Autorretrato geracional e em busca de diálogo

Pode ser mera coincidência, mas na sexta estarão entrando em cartaz três filmes brasileiros de um recorte especial. Com o de Charly Braun - leia entrevista ao lado -, os de Gustavo Pizzi (Riscado) e Felipe Bragança e Marina Meliande (A Fuga da Mulher Gorila). São todos independentes, autorais, mas feitos por novos diretores que não voltam as costas ao mercado. Entre o blockbuster e o radical cinema de autor, que despreza a contaminação do mercado, existe uma terceira via.

Luiz Carlos Merten, O Estado de S.Paulo

07 de setembro de 2011 | 00h00

Charly Braun pode ter filmado nos cenários da sua infância e juventude, mas Além da Estrada não é autobiográfico - é geracional.
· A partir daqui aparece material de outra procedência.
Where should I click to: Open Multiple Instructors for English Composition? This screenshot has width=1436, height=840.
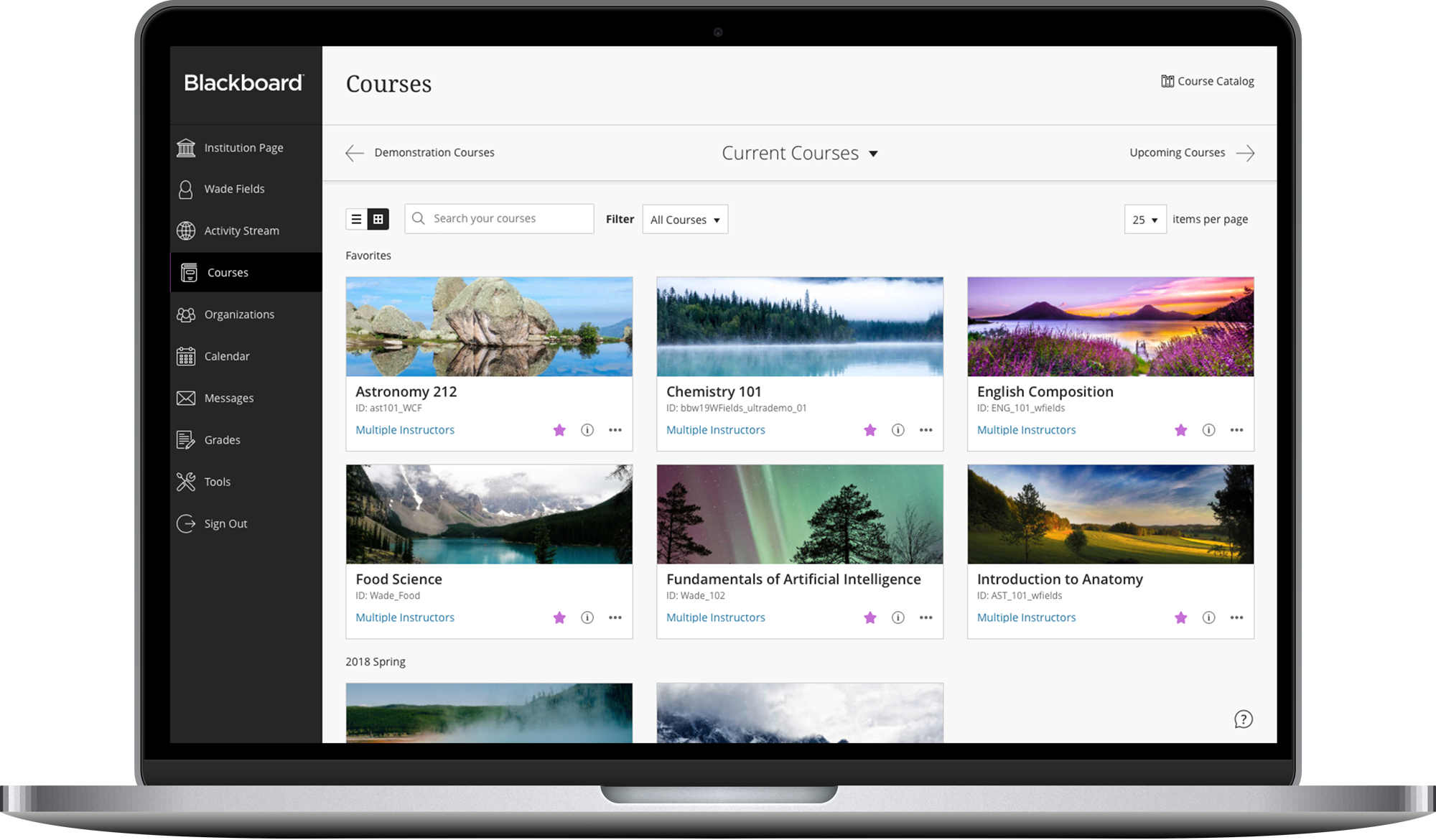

O diretor queria falar de sua geração. Quem são esses jovens, o que querem? Charly sabia que queria trabalhar com Jill Mulleady, uma charmosa não profissional, na pele da protagonista. Buscou um ator. Quase escolheu um da Argentina, o filho do diretor franco-argentino Gaspar Noé. Mas não estava convencido. Terminou adotando um não profissional também como protagonista.

Esteban Jeune de Colombi é poeta, além de cinéfilo. Poliglota, foi aprovado pelo diretor num encontro prévio. Marcado o dia, Esteban chegou e já começou a filmar, e com as roupas que vestia. Boa parte do encanto de Além da Estrada vem justamente dessa maneira de integrar a estrada e os atores e personagens no mesmo movimento de descoberta. Charly sabia o geral - o que queria. Foi em busca do particular. O que as locações e o elenco poderiam lhe oferecer. O prêmio de direção no Rio coroa um trabalho simples, mas sofisticado, e com muita invenção.